[Opening Dataset entries section]

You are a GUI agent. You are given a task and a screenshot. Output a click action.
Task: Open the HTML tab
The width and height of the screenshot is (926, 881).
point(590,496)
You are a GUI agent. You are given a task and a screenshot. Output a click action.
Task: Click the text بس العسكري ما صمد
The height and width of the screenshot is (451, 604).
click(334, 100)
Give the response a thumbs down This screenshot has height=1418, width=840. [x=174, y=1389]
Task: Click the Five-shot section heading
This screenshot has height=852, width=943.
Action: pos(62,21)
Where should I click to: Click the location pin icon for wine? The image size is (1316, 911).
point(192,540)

[Closing Dataset entries section]

- What you are asked to do
Copy nothing except the lines from the one holding "Where should I" through the last line of the data above, and return them exactly.

- Answer to the problem
Where should I click to: Click the location pin icon for wine? The image size is (1316, 911).
point(192,540)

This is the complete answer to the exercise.